Nepal strongly believes that regional mechanisms complement efforts to promote the global disarmament agenda. The Regional Centre for Peace and Disarmament for Asia and the Pacific (RCPD) located in Kathmandu would be instrumental in revitalizing the "Kathmandu Process" to facilitate dialogues and deliberations for confidence building in the region.
Nepal unequivocally condemns terrorism in all its forms and manifestations and calls for an expeditious conclusion of the negotiations on a Comprehensive Convention on International Terrorism. We should differentiate between terrorism and struggles for freedom.
Nepal's commitment to human rights is deep and unflinching. We are fully aware that the protection and promotion of all human rights including the right to development and fundamental freedoms strengthens the sustainability of peace and progress. We have established an independent constitutional body - the National Human Rights Commission as a watchdog institution. We are committed to build and strengthen this specialized national institution as a true custodian of human rights.
The General Assembly, which is the only representative body at the global level, needs to be given commensurate power and authority to truly work as a 'world parliament'. It should not remain toothless. Similarly, Nepal supports the expansion in the membership of the Security Council in both the categories. Reform must address all the interrelated issues such as representation as well as transparency and accountability in the working methods of the Security Council. The role and contribution of smaller states in the maintenance of international peace and security must be duly acknowledged.
We underline the crucial role of the United Nations in promoting international cooperation for development. Its role in shaping policy debate on and establishing global norms in economic and financial matters must be strengthened. Nepal welcomes all efforts aimed at promoting system-wide coherence, including the operationalization of UN-Women.
Nepal's participation in UN peacekeeping is long-standing and consistent. We remain steadfast in our commitment to international peace and security. Nepal has already provided over 80,000 peacekeepers, out of which 62 of our soldiers have laid down their lives in the line of duty. Hence, we would like to call for equitable representation at the leadership level.
In recent times, we have witnessed the outpouring of the popular sentiments for change and freedom around the world. We believe that this is a sign of a new beginning, where people are asserting themselves to be the master of their own destiny. We applaud these changes. We should support them based on the fundamental principles of the United Nations. However, no one should hijack the agenda of democracy for its partisan ends.
The long-drawn-out peace process in the Middle-East is a matter of serious concern for us all. We must find a comprehensive and just solution to these problems. It is our principled position that we support a fully independent and sovereign Palestine State based on the UN resolutions. We look forward to its materialization at the earliest.
Finally, let me reiterate, the UN principles be holistic, and all be pursued in a balanced manner.
The United Nations should not only be the custodian of its noble principles, it must deliver on its promises. Let it not be a mere umbrella of big powers.
In a globalized world of today, the UN has more responsibility than ever before to create an inclusive and just global order. Let it not falter on its historic duties.

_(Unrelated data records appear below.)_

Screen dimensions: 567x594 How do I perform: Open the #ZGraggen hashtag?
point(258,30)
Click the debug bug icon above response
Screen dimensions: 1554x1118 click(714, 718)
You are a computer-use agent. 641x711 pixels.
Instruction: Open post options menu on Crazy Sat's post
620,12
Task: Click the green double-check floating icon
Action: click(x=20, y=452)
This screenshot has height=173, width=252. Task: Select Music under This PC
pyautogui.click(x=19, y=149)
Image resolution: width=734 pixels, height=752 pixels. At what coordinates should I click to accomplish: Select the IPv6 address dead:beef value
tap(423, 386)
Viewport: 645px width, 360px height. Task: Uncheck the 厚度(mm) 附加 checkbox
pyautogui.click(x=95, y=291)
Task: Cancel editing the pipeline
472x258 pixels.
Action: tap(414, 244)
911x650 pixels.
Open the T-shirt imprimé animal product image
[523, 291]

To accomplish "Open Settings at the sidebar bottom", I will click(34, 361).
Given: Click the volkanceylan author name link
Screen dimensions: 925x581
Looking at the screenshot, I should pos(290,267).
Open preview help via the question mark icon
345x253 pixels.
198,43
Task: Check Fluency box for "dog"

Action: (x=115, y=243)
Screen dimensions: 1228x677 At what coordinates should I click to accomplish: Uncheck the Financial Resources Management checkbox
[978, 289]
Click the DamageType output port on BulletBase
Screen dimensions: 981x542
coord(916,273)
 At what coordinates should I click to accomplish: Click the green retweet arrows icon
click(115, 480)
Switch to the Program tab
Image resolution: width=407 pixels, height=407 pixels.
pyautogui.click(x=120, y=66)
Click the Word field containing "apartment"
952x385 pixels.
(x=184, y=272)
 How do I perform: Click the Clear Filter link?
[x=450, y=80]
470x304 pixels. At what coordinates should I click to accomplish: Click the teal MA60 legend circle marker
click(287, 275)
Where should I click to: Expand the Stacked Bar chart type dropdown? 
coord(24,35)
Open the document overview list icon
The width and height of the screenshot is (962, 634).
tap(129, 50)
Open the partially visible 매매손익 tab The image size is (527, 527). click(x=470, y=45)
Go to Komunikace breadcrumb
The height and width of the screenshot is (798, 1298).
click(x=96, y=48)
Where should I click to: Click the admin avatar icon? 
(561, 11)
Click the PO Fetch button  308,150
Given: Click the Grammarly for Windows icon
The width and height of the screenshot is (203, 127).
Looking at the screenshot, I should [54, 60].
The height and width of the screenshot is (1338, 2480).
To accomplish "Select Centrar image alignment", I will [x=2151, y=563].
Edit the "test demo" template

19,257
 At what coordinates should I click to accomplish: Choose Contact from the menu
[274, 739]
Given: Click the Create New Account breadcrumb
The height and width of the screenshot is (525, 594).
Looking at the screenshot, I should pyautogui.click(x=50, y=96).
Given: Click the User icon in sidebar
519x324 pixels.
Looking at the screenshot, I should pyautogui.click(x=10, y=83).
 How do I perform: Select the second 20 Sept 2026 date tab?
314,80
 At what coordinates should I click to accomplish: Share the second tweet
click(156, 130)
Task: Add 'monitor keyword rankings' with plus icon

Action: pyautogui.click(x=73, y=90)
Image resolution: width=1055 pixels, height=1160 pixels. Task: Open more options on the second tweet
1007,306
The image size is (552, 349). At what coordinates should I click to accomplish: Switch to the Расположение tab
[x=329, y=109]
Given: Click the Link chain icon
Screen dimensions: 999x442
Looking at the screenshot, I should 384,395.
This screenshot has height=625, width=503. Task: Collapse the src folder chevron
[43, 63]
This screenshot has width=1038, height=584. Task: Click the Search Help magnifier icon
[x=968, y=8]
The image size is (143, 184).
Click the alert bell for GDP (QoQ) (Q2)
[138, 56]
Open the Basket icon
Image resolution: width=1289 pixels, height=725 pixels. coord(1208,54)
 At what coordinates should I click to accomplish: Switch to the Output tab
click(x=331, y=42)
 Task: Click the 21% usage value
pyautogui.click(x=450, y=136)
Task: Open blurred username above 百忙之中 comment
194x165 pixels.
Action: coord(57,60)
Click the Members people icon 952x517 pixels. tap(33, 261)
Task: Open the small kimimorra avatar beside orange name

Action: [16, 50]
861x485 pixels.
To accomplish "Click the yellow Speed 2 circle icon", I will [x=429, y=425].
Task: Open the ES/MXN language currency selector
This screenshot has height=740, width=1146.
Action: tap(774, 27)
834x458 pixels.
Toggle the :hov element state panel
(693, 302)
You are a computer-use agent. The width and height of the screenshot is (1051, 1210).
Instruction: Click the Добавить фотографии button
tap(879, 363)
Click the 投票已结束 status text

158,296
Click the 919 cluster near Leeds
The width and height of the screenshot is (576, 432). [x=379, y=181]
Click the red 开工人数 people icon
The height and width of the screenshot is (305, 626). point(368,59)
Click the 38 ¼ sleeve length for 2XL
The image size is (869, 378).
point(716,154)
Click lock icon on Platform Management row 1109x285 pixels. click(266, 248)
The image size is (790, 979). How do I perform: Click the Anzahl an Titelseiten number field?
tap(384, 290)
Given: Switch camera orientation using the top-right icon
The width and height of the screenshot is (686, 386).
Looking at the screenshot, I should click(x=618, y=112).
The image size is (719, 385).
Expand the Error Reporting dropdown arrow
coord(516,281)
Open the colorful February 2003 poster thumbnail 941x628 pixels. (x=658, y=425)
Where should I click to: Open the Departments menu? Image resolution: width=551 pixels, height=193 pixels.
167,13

Let the UN serve the larger interests of the poor and the weakest segment of the international community.
Let economic transformation of LDCs with a rights-based approach be on top of the UN Agenda.
Let the UN not fail the aspirations of the millions of people for freedom, equality and prosperity. Let its vision be translated into a visible change in the lives of the oppressed people.
And, last but not least, let us keep in mind, either we all reach the goal of global peace and prosperity together, or nobody will.